*Record excerpts*.
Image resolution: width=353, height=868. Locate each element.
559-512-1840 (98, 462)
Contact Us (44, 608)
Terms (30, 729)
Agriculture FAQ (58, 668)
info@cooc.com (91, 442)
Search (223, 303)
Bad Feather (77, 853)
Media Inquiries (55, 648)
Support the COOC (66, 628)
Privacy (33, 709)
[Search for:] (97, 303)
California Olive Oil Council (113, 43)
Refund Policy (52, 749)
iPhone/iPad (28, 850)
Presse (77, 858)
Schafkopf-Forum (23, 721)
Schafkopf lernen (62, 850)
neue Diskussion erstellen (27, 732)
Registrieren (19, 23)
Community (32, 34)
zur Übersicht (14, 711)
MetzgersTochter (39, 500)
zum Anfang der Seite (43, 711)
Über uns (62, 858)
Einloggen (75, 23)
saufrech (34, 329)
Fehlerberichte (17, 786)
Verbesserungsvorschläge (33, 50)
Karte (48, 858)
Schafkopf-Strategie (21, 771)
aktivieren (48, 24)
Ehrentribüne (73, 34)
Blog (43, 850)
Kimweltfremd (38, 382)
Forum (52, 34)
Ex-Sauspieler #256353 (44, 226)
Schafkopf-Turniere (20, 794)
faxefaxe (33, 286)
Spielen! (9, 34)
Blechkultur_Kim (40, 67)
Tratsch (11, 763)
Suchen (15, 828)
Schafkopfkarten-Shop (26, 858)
...
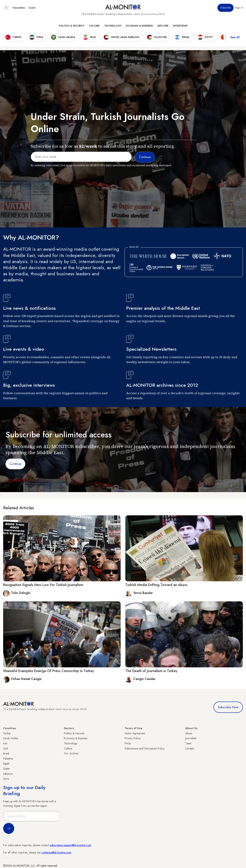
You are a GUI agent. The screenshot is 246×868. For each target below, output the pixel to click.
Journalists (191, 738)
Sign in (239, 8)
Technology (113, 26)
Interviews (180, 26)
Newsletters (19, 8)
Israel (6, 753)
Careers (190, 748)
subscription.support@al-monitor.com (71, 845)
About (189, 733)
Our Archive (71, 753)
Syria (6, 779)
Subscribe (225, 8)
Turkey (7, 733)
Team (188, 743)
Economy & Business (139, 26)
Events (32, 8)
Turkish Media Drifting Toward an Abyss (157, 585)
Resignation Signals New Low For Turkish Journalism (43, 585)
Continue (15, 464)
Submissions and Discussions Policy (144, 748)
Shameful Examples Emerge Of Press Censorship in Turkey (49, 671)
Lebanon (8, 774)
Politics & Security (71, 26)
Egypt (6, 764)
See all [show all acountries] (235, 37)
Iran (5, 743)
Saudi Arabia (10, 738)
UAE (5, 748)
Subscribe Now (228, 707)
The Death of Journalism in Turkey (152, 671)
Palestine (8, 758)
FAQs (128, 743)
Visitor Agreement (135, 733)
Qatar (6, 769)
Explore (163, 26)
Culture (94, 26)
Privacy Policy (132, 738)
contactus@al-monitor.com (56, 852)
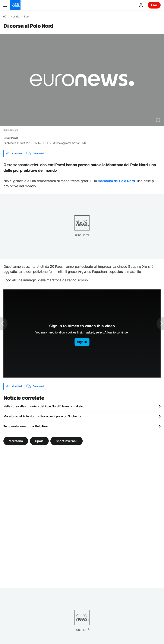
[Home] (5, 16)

*Work to do*.
Can you print, word for word, only the stretch of records above from the line containing "Bad Feather (77, 853)" through the line containing "Suchen (15, 828)", with both of those lines included?

*Solution to the problem*.
Bad Feather (77, 853)
Media Inquiries (55, 648)
Support the COOC (66, 628)
Privacy (33, 709)
[Search for:] (97, 303)
California Olive Oil Council (113, 43)
Refund Policy (52, 749)
iPhone/iPad (28, 850)
Presse (77, 858)
Schafkopf-Forum (23, 721)
Schafkopf lernen (62, 850)
neue Diskussion erstellen (27, 732)
Registrieren (19, 23)
Community (32, 34)
zur Übersicht (14, 711)
MetzgersTochter (39, 500)
zum Anfang der Seite (43, 711)
Über uns (62, 858)
Einloggen (75, 23)
saufrech (34, 329)
Fehlerberichte (17, 786)
Verbesserungsvorschläge (33, 50)
Karte (48, 858)
Schafkopf-Strategie (21, 771)
aktivieren (48, 24)
Ehrentribüne (73, 34)
Blog (43, 850)
Kimweltfremd (38, 382)
Forum (52, 34)
Ex-Sauspieler #256353 (44, 226)
Schafkopf-Turniere (20, 794)
faxefaxe (33, 286)
Spielen! (9, 34)
Blechkultur_Kim (40, 67)
Tratsch (11, 763)
Suchen (15, 828)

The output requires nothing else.